To report an issue in a GNOME project, go to GNOME GitLab.
Do not go to GNOME Gitlab for: Bluefish, Doxygen, GnuCash, GStreamer, java-gnome, LDTP, NetworkManager, Tomboy.

Bug 763236 - NetworkManager 1.1.X prevents tap devices created by SSH from getting an IPv6 link-local address


Summary:	NetworkManager 1.1.X prevents tap devices created by SSH from getting an IPv6...


Status:	RESOLVED FIXED

Product:	NetworkManager
Classification:	Platform
Component:	IP and DNS config
Version:	git master
Hardware:	Other Linux

Importance:	Normal normal
Target Milestone:	---
Assigned To:	NetworkManager maintainer(s)
QA Contact:	NetworkManager maintainer(s)

URL:
Whiteboard:

Depends on:
Blocks:	761389

Reported:	2016-03-07 14:34 UTC by Alexander Kurtz
Modified:	2016-04-04 13:38 UTC

See Also:
GNOME target:	---
GNOME version:	---

Attachments
[PATCH] device: don't deconfigure interfaces which can't be assumed or activated (5.57 KB, patch) 2016-03-09 13:52 UTC, Beniamino Galvani	none	Details \| Review
[PATCH v2] device: don't deconfigure interfaces which can't be assumed or activated (4.79 KB, patch) 2016-03-16 11:07 UTC, Beniamino Galvani	none	Details \| Review

Description Alexander Kurtz 2016-03-07 14:34:03 UTC

Hi!

I occasionally use SSH as a simple Layer-2-VPN solution with *only* IPv6 link-local addresses on the automatically created tapX devices. NM 1.0.X simply ignored these devices, but NM 1.1.X seems to break this setup:

root@shepard:~# NetworkManager --version
1.1.91
root@shepard:~# ssh -N -o Tunnel=ethernet -o TunnelDevice=5:5 root@hammond &
[1] 3618
root@shepard:~# ip link set up dev tap5
root@shepard:~# ip address show dev tap5
7: tap5: <BROADCAST,MULTICAST,UP,LOWER_UP> mtu 1500 qdisc noqueue state UNKNOWN group default qlen 500
    link/ether ca:12:a8:e7:2d:45 brd ff:ff:ff:ff:ff:ff

As you can see, the tap5 device does not have an IPv6 link-local address. Stopping NetworkManager fixes this:

root@shepard:~# systemctl stop NetworkManager
root@shepard:~# ssh -N -o Tunnel=ethernet -o TunnelDevice=5:5 root@hammond &
[1] 3644
root@shepard:~# ip link set up dev tap5
root@shepard:~# ip address show dev tap5
8: tap5: <BROADCAST,MULTICAST,UP,LOWER_UP> mtu 1500 qdisc noqueue state UNKNOWN group default qlen 500
    link/ether 56:3d:ae:7a:d6:7f brd ff:ff:ff:ff:ff:ff
    inet6 fe80::543d:aeff:fe7a:d67f/64 scope link 
       valid_lft forever preferred_lft forever

Now an IPv6 link-local address has successfully been assigned.
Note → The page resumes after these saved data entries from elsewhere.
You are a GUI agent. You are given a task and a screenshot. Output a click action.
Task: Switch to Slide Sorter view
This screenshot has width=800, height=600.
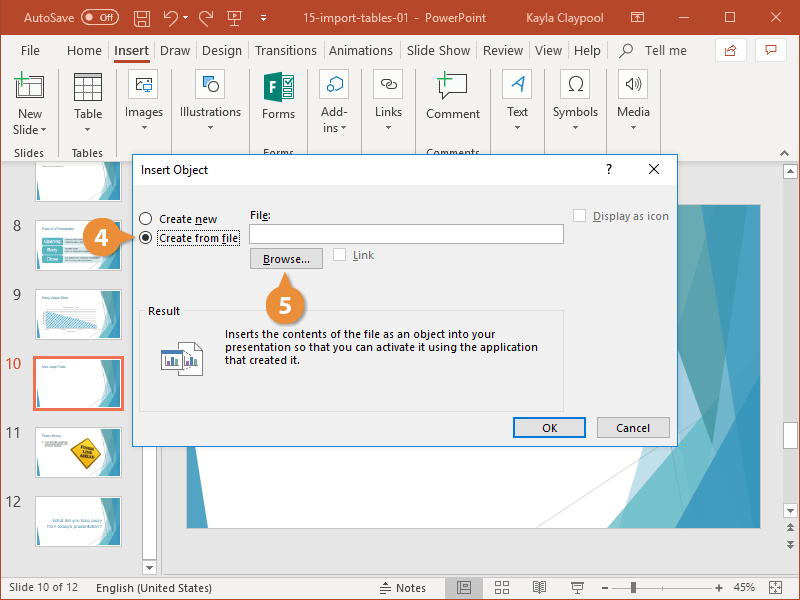pyautogui.click(x=502, y=587)
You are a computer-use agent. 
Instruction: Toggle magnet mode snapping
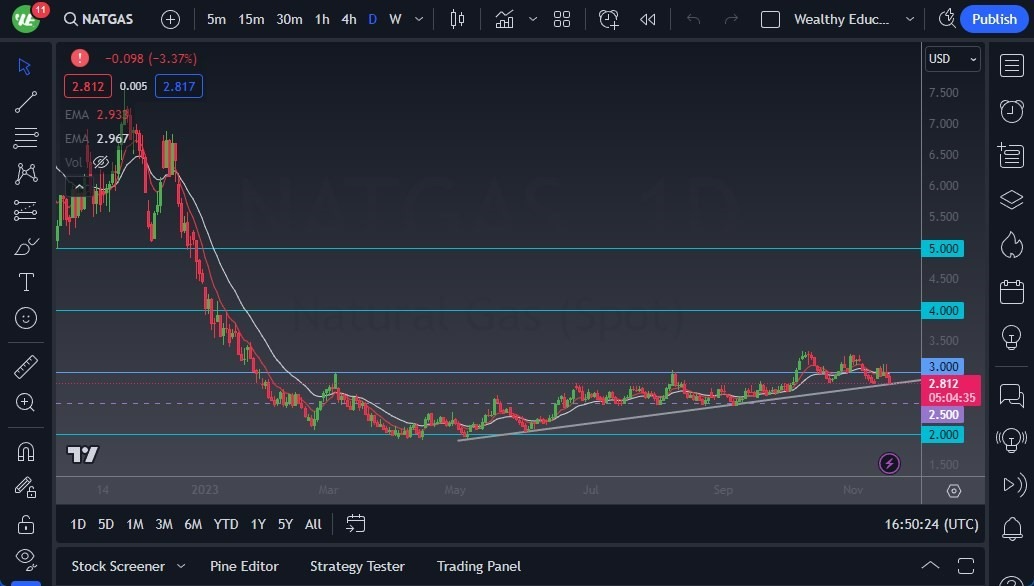[26, 452]
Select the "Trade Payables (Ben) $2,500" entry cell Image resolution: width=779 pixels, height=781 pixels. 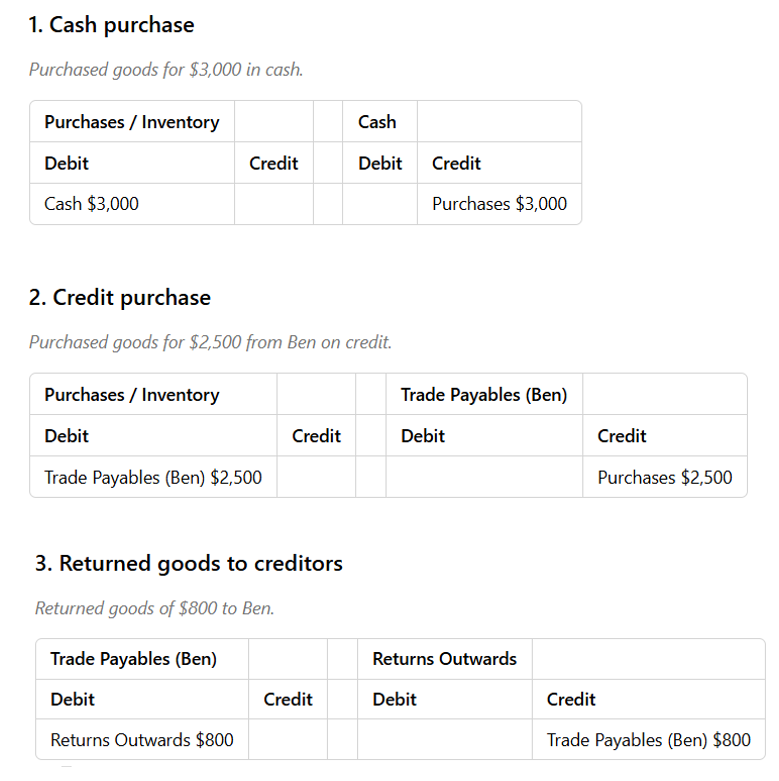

I had a quick look at the debug output of NetworkManager (--debug --log-level=debug), and it seems that it decides to fiddle with the /proc/sys/net/ipv6/conf/tap5/disable_ipv6 file for some reason. I'd be happy to provide detailed logs if requested, but I think the issue is easy enough to reproduce. All you need is a SSH client/server, root on both sides, and the "PermitTunnel" setting enabled on the server.

Best regards

Alexander Kurtz

Comment 1 Beniamino Galvani 2016-03-07 22:08:13 UTC

Hi,

this is a consequence of commit [1], which prevents NM from seamlessly
take over a device when this has only a IPv6 link-local address. The
reason behind this commit is that in most cases users want to activate
an existing on-disk connection on devices and 'assuming' the current
device state would prevent it. So in this case NM does not take over
the configuration, puts the device in the DISCONNECTED state (removing
the LL address) and then tries to activate on-disk connections for the
device, which in this particular case don't exist.

The quick workaround to this is to set assume-ipv6ll-only=* (or =tap5)
in the [main] section of /etc/NetworkManager/NetworkManager.conf to
restore old behavior.

A more general solution would be to move the IPv6 deconfiguration from
the DISCONNECTED state to the moment in which we actually start
configuring a device. Or maybe only avoid the deconfiguration when we
know that no connection exists for the device. I'll try to investigate
these 2 ideas...

BTW, this behavior was also reported in [2].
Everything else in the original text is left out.